ACTIVITIES:
a - Answer these questions from the malaria post, one answer per line, marked (i), (ii), (iii):
(i) What foods did the writer dream of while in the hospital?
(ii) On which day at the hospital was the writer discharged?
(iii) According to the doctor, how long will it take the writer to be back to normal?
b - For each statement, say yes or no depending on whether it agrees with the malaria post, and quote the words from the post that decide it:
(i) The writer watched about 80 hours of TV in the hospital.
(ii) The writer had to send a malaria slide to Conakry in a bush taxi.
(iii) By the fifth day at the hospital, the writer's fever was completely gone.

EXCERPT:
= Beginning of Section =

I was in an almost perpetual state of mild fever, that caused pretty uncomfortable headaches, with the occasional more severe episode of teeth-chattering chills and horrible body aches. My blood pressure was unstable and I was intravenously kept hydrated, given anti-fever stuff and pain meds.

The food was boring: apple maté, toast and soup with a slight variation for lunch, plain chicken. I dreamed of pizzas, meatball subs, and Carolina bbq. It was lonely and miserable being so far from home, friends and family. I watched approximately 80 hours of Friends, Two and a Half Men, Dawson’s Creek, 90210, Parenthood, House, Law and Order, Mercy, Grey’s Anatomy, Desperate Housewives, Smallville, The Office, Family Guy, 16 and Pregnant, CNN, Jersey Shore, Teen Cribs, Project Runway, that show where a family gets a n
ew home, American Idol, So You Think You Can Dance, Lost, movies, etc. It was enough TV to last a lifetime.

Finally my anti-malaria meds started working. On the fifth day at the hospital, my red blood cell count was climbing and my fever was so mild I could barely feel it fuzzing up my head. The doctor discharged me on the 6th day and I greeted the sunshine as if crawling out of a cave after a year. I felt a little woozy leaving my room but I kept my mouth shut so as not to endanger my hopes for escape.

Today I feel pretty good, though I lose energy fast; apparently I’m anemic. I’ve gotten some fresh juice and a couple of good meals in me which feels great. I also spent a fortune on iron pills, powdered milk, and other vitamin rich crap. The doctor says in two months I’ll be back to normal but I’m determined to recover much quicker than that. I’m taking a long sabbatical from TV even though that means I won’t find out who gets shot on Grey’s Anatomy.

Many thanks to everyone who responded to my cries for attention on Facebook. Virtual visits aren’t that bad a substitute for the real thing. In the meantime, I promise never to get malaria again.

One positive note about this situation: I never had to do one of those bloody, prick your own finger, Malaria slides and send it in a bush taxi to Conakry. I guess those months of crazy Mefloquine dreams were worth it after all.

= End of Section =

RECORDED INFORMATION:
= Beginning of Section =

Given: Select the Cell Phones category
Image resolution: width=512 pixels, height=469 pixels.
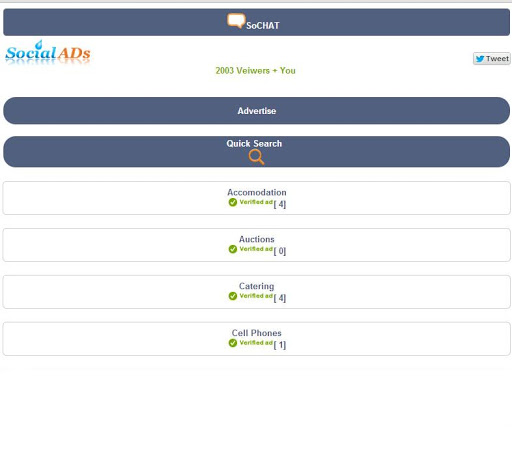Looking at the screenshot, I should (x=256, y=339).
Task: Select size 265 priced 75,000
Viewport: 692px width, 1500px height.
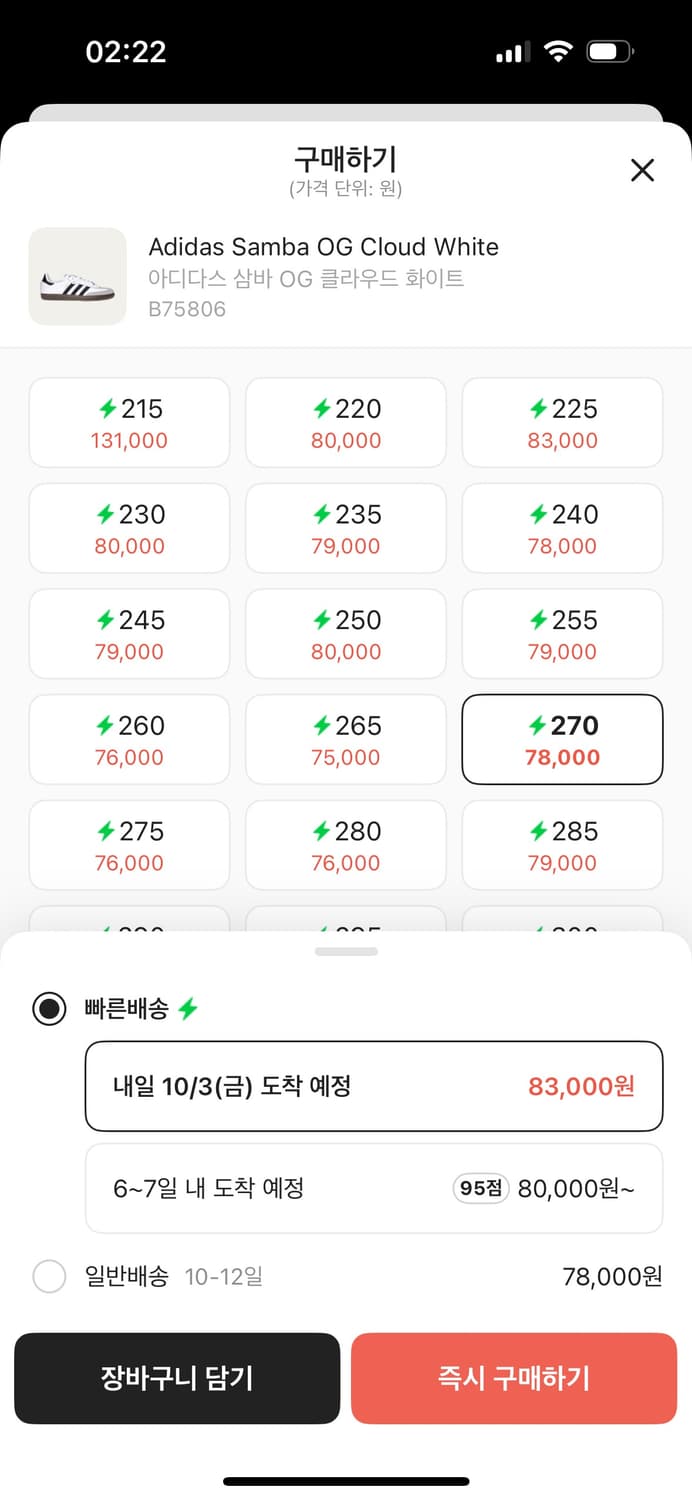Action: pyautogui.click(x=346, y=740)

= End of Section =
= Beginning of Section =

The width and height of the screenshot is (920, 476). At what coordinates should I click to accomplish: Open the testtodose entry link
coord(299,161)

= End of Section =
= Beginning of Section =

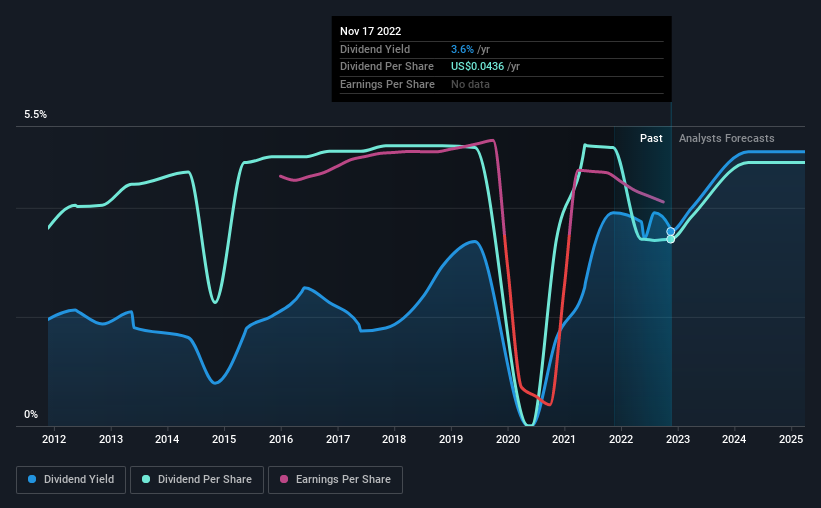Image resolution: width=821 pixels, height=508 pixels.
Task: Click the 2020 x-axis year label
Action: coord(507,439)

= End of Section =

SOLUTION LIST:
a -
(i) Pizzas, meatball subs, and Carolina bbq.
(ii) The 6th day.
(iii) Two months.

b -
(i) Yes: "I watched approximately 80 hours of"
(ii) No: "I never had to do one of those bloody, prick your own finger, Malaria slides and send it in a bush taxi to Conakry."
(iii) No: "my fever was so mild I could barely feel it fuzzing up my head."